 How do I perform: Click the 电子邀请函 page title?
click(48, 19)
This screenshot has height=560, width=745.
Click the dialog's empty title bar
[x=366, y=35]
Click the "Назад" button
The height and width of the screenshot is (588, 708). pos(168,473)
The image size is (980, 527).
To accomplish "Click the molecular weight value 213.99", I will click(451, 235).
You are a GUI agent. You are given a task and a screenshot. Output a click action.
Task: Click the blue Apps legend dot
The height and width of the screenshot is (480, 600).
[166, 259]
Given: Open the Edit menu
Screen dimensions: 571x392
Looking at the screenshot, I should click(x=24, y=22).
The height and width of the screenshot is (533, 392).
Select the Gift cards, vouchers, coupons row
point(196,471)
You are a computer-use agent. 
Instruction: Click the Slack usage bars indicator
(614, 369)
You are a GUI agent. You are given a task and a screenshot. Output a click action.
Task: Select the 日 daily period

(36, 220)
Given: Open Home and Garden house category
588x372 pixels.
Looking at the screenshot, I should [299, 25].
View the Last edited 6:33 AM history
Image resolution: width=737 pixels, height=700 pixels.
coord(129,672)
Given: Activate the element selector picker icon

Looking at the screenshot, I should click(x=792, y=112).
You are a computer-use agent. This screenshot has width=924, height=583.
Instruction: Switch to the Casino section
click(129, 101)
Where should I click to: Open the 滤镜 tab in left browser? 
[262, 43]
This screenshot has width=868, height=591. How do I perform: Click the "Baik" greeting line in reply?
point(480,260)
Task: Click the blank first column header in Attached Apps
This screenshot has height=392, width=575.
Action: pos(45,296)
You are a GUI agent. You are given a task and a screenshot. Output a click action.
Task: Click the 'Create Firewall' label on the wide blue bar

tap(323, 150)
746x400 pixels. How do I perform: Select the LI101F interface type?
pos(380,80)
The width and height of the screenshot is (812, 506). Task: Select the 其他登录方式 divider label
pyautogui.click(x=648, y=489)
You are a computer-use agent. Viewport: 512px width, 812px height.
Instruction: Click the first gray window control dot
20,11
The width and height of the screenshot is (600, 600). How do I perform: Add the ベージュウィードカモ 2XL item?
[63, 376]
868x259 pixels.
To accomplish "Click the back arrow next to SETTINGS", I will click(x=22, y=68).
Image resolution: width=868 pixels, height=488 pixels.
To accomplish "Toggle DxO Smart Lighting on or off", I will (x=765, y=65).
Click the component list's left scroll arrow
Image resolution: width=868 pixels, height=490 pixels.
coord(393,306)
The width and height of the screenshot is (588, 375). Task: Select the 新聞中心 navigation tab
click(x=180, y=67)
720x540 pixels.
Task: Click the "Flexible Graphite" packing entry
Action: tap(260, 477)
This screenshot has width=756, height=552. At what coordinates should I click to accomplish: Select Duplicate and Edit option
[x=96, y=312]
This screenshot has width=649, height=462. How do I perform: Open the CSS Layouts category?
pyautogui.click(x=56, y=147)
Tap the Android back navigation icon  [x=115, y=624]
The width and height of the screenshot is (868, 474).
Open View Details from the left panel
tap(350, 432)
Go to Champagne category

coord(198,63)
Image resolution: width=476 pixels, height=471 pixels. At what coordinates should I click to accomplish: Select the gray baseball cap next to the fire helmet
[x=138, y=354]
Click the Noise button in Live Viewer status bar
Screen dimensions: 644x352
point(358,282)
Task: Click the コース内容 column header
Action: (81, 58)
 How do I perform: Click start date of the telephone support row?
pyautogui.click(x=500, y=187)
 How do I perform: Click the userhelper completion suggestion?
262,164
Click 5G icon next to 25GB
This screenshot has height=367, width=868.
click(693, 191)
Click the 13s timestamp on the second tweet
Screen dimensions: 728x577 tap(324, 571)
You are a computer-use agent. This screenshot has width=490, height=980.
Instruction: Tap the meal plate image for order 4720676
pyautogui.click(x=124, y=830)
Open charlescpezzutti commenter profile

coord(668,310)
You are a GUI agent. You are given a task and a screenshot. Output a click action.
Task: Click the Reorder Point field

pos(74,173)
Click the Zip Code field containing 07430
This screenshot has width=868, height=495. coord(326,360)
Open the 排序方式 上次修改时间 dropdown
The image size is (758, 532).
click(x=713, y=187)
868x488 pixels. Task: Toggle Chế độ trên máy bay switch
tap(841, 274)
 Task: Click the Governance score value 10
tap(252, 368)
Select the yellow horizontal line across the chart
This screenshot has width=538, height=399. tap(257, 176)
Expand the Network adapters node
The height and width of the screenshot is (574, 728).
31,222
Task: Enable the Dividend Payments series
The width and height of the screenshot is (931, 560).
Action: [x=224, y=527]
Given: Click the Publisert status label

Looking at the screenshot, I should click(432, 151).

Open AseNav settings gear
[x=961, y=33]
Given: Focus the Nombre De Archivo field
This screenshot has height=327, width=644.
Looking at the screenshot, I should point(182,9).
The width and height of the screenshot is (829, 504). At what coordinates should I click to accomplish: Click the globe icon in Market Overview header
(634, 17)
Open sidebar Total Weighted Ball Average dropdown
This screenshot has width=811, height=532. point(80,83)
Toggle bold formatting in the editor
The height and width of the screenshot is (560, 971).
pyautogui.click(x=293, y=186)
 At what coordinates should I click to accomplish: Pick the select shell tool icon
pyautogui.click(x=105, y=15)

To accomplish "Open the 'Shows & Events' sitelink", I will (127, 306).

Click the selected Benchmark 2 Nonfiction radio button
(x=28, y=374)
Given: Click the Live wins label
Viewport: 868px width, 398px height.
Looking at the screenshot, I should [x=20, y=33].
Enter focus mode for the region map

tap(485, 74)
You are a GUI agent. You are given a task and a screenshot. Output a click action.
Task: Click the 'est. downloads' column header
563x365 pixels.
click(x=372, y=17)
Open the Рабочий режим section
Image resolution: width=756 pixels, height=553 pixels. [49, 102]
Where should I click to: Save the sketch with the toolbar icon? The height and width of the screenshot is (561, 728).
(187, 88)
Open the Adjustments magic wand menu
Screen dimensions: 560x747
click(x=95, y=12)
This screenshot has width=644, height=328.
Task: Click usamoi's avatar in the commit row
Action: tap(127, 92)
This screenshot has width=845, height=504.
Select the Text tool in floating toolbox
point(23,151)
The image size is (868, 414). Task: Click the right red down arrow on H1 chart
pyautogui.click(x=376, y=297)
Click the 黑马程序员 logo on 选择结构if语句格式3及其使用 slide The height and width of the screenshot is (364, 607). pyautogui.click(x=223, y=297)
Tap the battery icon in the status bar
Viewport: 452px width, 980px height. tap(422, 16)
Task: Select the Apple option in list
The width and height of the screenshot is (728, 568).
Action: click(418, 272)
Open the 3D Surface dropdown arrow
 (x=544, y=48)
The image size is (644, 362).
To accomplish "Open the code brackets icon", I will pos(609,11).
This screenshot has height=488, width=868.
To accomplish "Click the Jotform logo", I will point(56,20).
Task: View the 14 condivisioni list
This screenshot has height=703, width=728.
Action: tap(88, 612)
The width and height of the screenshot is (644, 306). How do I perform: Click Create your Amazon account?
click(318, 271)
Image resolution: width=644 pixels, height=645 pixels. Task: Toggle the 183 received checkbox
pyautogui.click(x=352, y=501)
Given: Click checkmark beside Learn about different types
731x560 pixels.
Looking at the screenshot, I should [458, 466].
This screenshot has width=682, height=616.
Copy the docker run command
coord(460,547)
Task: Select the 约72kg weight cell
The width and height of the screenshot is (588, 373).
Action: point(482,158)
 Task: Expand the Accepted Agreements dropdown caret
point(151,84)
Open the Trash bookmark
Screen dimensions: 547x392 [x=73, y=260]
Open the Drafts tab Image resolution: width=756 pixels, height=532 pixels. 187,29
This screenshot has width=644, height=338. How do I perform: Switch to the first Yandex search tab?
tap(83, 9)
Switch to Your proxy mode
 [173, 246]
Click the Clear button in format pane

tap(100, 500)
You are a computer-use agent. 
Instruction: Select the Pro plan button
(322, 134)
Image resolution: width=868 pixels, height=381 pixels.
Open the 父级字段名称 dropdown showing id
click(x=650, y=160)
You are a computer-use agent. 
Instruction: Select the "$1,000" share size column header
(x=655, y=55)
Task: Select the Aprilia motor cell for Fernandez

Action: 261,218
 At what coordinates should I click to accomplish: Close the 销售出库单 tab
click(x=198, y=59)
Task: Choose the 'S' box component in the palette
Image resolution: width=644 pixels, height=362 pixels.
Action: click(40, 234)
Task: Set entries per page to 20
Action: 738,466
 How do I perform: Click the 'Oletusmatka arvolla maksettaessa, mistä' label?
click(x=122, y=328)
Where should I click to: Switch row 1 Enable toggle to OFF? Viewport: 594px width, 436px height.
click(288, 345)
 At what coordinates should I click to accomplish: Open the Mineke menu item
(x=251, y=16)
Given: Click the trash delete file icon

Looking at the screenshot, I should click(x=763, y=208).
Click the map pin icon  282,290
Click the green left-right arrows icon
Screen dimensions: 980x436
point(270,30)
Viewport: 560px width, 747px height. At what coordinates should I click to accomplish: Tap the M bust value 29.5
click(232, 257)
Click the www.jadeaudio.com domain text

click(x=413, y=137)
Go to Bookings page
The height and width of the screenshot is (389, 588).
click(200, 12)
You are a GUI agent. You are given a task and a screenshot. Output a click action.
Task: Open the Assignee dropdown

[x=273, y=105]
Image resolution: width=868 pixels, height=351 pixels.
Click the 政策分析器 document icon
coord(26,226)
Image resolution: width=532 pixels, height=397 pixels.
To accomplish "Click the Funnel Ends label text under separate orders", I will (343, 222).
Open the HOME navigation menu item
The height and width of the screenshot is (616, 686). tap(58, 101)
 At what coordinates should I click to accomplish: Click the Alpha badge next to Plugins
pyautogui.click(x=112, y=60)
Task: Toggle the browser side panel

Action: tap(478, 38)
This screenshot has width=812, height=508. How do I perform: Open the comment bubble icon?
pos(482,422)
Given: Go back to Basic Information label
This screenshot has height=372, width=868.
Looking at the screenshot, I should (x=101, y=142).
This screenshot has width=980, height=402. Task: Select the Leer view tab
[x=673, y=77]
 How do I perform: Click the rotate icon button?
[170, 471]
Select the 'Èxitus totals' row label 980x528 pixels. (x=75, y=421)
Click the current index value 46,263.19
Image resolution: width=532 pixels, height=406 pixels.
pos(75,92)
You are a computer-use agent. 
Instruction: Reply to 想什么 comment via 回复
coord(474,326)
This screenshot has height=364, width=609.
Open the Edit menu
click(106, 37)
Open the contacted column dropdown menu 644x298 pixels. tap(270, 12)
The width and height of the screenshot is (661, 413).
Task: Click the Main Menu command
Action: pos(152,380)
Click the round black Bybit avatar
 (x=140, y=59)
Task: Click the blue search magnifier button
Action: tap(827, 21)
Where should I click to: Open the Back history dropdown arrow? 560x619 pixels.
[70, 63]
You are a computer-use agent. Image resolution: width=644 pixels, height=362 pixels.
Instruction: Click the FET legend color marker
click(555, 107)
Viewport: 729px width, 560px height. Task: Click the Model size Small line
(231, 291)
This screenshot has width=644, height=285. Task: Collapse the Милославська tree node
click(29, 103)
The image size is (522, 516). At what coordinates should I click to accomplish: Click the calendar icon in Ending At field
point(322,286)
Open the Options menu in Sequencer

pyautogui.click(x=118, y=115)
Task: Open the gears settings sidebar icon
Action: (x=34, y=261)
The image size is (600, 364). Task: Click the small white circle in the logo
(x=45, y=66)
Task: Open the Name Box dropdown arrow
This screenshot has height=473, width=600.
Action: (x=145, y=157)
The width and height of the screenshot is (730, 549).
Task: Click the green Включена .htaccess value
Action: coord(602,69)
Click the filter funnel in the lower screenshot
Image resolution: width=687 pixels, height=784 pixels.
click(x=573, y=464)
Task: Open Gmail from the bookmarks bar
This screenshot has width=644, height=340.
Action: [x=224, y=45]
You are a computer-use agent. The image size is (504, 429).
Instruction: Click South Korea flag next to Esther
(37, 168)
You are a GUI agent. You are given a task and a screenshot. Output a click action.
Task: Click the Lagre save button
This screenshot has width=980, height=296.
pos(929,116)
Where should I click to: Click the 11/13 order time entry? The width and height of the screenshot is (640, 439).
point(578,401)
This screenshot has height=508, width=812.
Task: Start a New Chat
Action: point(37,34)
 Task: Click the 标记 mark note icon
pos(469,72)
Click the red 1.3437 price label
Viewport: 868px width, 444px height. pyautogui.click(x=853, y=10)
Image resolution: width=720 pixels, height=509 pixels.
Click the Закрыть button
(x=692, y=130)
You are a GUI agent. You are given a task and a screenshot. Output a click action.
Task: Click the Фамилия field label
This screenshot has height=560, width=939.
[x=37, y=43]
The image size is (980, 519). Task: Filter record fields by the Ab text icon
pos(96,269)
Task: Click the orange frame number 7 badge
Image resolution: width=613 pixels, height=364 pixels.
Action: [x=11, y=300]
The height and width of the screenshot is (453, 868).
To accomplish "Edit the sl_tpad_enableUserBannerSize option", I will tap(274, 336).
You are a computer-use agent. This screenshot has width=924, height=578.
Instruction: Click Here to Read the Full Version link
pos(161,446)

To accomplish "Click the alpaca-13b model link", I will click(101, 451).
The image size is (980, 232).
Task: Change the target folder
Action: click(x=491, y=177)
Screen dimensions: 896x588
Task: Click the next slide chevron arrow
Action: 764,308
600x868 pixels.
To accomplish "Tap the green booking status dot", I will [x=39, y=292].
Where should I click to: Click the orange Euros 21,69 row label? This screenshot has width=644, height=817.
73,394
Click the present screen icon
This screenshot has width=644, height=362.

========

* [BRIEF]:
Copy out every line of the material above that mentions the word "Apps".

* [EXERCISE RESULT]:
Task: Click the blue Apps legend dot
Task: Click the blank first column header in Attached Apps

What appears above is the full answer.